### PROBLEM SET
A. In the text-to-video project page, swap "news reporting" for "sports coverage" and write out everything from "Text-to-video generation has" down to "and cost-effective manner.".
B. Pick up the text-to-video project page right after its last line and keep it going.

### DOCUMENT TEXT
_ _ _

GitHub - julmoney7/TextToVideoAI: Developing a state-of-the-art text-to-video AI

TextToVideoAI

Developing a state-of-the-art text-to-video AI

Introduction

The goal of this project is to develop a model that can generate videos from text descriptions. Given a text input describing the content of a video, the model should be able to synthesize a corresponding video that visually represents the content of the text.

Motivation

Text-to-video generation has the potential to revolutionize the way we create and consume media. It could enable the automatic creation of videos for a wide range of applications, such as news reporting, education, entertainment, and more. By developing a model that can accurately generate videos from text descriptions, we can facilitate the creation of new forms of media and enable the creation of videos in a more efficient and cost-effective manner.

Scope

The scope of this project includes the development of a model architecture and training procedures for text-to-video generation. The model should be able to generate high-quality, coherent videos that accurately represent the content of the input text. The model should also be able to generate videos in a variety of formats and resolutions, and should be capable of generating videos of various lengths.

Requirements

To participate in this project, you will need a working knowledge of machine learning and deep learning, as well as experience with Python and relevant libraries such as PyTorch. You should also have a strong interest in video generation and a desire to contribute to the development of a state-of-the-art text-to-video generation model.

How to Contribute

There are many ways you can contribute to this project. Some possible contributions include:

Implementing and testing new model architectures
Developing and implementing new training procedures
Enhancing the model's ability to generate high-quality, coherent videos
Adding support for additional video formats and resolutions
Developing tools and interfaces for interacting with the model

If you are interested in contributing to this project, please reach out to the project maintainers or open an issue to discuss your ideas.

The model by lucidrains

Phenaki - Pytorch (wip)

Implementation of Phenaki Video, which uses Mask GIT to produce text guided videos of up to 2 minutes in length, in Pytorch. It will also combine another technique involving a token critic for potentially even better generations

Please join if you are interested in replicating this work in the open

AI Coffeebreak explanation

Appreciation

Stability.ai for the generous sponsorship to work on cutting edge artificial intelligence research
🤗 Huggingface for their amazing transformers and accelerate library
Guillem for his ongoing contributions
You? If you are a great machine learning engineer and / or researcher, feel free to contribute to the frontier of open source generative AI

Install

$ pip install phenaki-pytorch

Usage

C-ViViT

import torch
from phenaki_pytorch import CViViT, CViViTTrainer

cvivit = CViViT(
    dim = 512,
    codebook_size = 5000,
    image_size = 256,
    patch_size = 32,
    temporal_patch_size = 2,
    spatial_depth = 4,
    temporal_depth = 4,
    dim_head = 64,
    heads = 8
).cuda()

_ _ _

### GIVEN DATA
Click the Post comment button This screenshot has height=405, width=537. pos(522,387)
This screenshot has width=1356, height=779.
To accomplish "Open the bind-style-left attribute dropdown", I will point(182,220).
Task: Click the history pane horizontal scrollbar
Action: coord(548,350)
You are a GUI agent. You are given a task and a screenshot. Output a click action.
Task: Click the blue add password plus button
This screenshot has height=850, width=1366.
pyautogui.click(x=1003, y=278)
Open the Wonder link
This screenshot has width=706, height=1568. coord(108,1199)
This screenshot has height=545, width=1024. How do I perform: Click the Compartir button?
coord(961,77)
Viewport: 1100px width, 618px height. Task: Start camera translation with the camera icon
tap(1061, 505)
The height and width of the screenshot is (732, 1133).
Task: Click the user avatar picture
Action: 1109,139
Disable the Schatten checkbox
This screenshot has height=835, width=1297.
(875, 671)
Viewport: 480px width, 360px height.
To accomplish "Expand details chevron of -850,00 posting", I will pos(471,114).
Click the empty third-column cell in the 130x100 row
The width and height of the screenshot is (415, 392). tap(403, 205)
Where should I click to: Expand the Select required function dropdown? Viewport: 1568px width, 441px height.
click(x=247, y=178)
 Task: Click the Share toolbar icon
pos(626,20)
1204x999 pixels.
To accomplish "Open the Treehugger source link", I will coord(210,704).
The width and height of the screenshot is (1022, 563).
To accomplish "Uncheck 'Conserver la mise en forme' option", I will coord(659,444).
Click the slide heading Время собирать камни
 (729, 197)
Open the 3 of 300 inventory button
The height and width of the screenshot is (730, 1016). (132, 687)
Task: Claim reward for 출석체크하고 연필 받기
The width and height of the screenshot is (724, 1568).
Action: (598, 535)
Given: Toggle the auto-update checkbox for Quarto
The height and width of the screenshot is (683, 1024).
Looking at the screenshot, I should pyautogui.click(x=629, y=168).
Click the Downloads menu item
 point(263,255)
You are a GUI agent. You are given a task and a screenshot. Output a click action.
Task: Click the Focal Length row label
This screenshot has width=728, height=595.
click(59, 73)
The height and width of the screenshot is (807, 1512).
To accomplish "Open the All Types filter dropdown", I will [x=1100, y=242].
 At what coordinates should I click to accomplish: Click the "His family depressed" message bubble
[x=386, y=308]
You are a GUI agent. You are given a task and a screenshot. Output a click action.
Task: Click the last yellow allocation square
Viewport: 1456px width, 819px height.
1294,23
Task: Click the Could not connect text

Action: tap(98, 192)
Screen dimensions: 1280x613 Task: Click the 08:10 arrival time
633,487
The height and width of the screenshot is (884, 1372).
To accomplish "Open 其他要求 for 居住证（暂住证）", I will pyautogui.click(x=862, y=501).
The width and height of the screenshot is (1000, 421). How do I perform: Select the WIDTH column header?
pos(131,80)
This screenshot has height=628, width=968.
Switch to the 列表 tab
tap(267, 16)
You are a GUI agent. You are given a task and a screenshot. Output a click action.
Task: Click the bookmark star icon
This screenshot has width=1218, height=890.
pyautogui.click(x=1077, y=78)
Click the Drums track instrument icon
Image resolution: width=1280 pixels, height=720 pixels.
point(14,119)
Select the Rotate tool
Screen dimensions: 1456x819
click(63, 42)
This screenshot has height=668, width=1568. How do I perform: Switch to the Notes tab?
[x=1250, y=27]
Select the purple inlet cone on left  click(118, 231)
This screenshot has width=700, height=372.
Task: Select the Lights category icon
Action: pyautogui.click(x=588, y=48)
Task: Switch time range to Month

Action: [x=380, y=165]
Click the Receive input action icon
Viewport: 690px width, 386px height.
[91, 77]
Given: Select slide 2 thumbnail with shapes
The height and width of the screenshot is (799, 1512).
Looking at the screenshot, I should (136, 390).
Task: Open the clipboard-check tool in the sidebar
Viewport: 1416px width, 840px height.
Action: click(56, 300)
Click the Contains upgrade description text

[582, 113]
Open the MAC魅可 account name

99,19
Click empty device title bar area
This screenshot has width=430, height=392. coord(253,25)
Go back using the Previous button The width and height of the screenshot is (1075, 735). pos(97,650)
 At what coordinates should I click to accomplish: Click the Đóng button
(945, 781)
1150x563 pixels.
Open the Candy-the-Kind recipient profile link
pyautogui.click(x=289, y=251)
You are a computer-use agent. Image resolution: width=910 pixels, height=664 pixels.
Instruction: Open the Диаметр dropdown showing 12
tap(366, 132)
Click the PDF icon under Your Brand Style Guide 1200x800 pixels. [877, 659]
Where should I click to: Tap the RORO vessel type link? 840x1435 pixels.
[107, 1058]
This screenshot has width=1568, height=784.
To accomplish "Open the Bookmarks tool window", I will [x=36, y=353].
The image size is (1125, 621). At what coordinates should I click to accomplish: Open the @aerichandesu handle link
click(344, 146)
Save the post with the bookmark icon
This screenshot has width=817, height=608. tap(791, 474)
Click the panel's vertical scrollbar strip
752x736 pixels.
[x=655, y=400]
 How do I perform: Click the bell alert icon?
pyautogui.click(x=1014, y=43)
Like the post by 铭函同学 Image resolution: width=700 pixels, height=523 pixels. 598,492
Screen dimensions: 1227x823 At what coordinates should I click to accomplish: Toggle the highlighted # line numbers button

_ _ _

### ANSWERS PER TASK
A.
Text-to-video generation has the potential to revolutionize the way we create and consume media. It could enable the automatic creation of videos for a wide range of applications, such as sports coverage, education, entertainment, and more. By developing a model that can accurately generate videos from text descriptions, we can facilitate the creation of new forms of media and enable the creation of videos in a more efficient and cost-effective manner.

B.
trainer = CViViTTrainer(
    cvivit,
    folder = '/path/to/images/or/videos',
    batch_size = 4,
    grad_accum_every = 4,
    train_on_images = False,  # you can train on images first, before fine tuning on video, for sample efficiency
    use_ema = False,          # recommended to be turned on (keeps exponential moving averaged cvivit) unless if you don't have enough resources
    num_train_steps = 10000
)

trainer.train()               # reconstructions and checkpoints will be saved periodically to ./results

Phenaki

import torch
from phenaki_pytorch import CViViT, MaskGit, Phenaki

cvivit = CViViT(
    dim = 512,
    codebook_size = 5000,
    image_size = (256, 128),  # video with rectangular screen allowed
    patch_size = 32,
    temporal_patch_size = 2,
    spatial_depth = 4,
    temporal_depth = 4,
    dim_head = 64,
    heads = 8
)

cvivit.load('/path/to/trained/cvivit.pt')

maskgit = MaskGit(
    num_tokens = 5000,
    max_seq_len = 1024,
    dim = 512,
    dim_context = 768,
    depth = 6,
)

phenaki = Phenaki(
    cvivit = cvivit,
    maskgit = maskgit
).cuda()

videos = torch.randn(3, 3, 17, 256, 128).cuda() # (batch, channels, frames, height, width)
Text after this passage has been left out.